The New Golden Rule:
Campaign Finance Reform As a Moral Issue

All right, I admit it. I am a political junkie. In fact, in 1970 I almost ran for Congress on a minor party ticket as an anti-war candidate. The Party leaders who asked me to run told me that there was no money for my campaign - but I could get in on any free public forums which might be held. The possibility of having to resign from the ministry of this church by virtue of election was - well, a tad remote. What stopped me? I had been here about a month and thought that running just might be interpreted as using my influence before I got it.

Nonetheless, this urge to apply religious values to public issues illustrates the close but uneasy relationship of politics and religion. The late E. B. White wrote that "Democracy itself is a religious faith. For some it comes close to being the only formal religion they have."[1] As Unitarian Universalists we "covenant to affirm and promote ... the use of the democratic process within our congregations and in society at large." Clearly, maintaining the health of a democratic society is a religious principle. This church "offers a platform for the free voice, for declaring, both in times of security and danger, the full and undivided conflict of opinion."[2]

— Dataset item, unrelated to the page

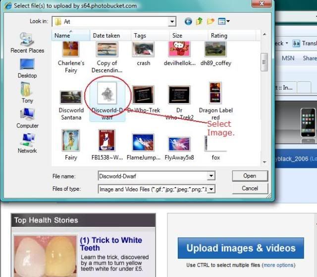Select the Discworld-Dwarf image thumbnail
The image size is (317, 277).
click(x=107, y=95)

"A Revolutionary War soldier named Ames once described the difference between monarchy and democracy in an analogy of a three-masted sailing ship and a raft. The one is beautiful and impressive on the high seas, he said, but in rough weather can be shattered and sunk against the shoals. The raft of democracy, on the other hand, is virtually unsinkable ... but you always have your feet wet."[3]

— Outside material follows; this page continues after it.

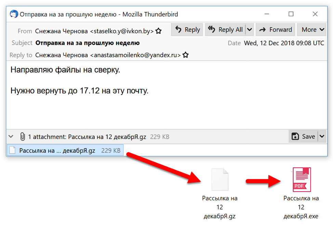The image size is (333, 232).
Task: Forward this email message
Action: 276,30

Joseph Campbell in The Power of Myth illustrated one way in which our feet are getting wet when he spoke of "...a time when...spiritual principles informed the society. You can tell what's informing the society by what the tallest building is. When you approach a medieval town, the cathedral is the tallest thing in the place. When you approach an eighteenth-century town, it is the political palace that's the tallest thing in the place. And when you approach a modern city, the tallest places are the office buildings, the centers of economic life....That's the history of Western civilization."[4]

I believe Campbell's compelling image is at the heart of American political problems. The market dominates not only our economic life, but our political life as well. We might call it market imperialism; the market invades and dominates every other aspect of human existence. It is a case of money operating outside its sphere. This is plutocracy - government by the few - rather than a democracy - government by the many - and that is where we are heading. I would like to recreate that image so that values, politics and the economic order are in creative tension.

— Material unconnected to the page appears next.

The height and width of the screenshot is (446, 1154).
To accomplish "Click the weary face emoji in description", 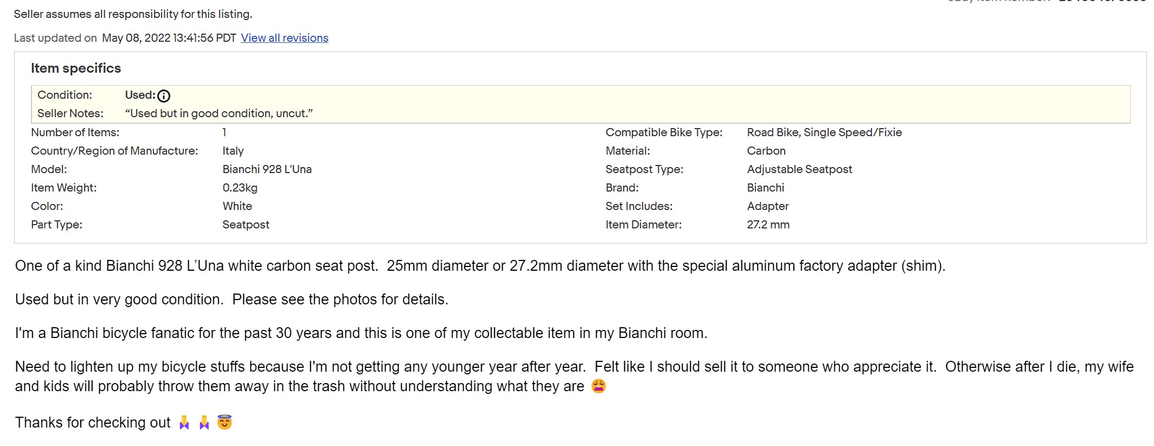I will click(x=599, y=386).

The new Golden Rule of American politics is that if you want to find out who rules, follow the money. What is my evidence? The flap over White House fund raising tops the list. President Clinton has apparently put a giant "for sale" sign on presidential access. Item: Johnny Chung, implicated in Asian money flowing illegally into Democratic campaign coffers, said, "I see the White House is like a subway - you have to put in coins to open the gates."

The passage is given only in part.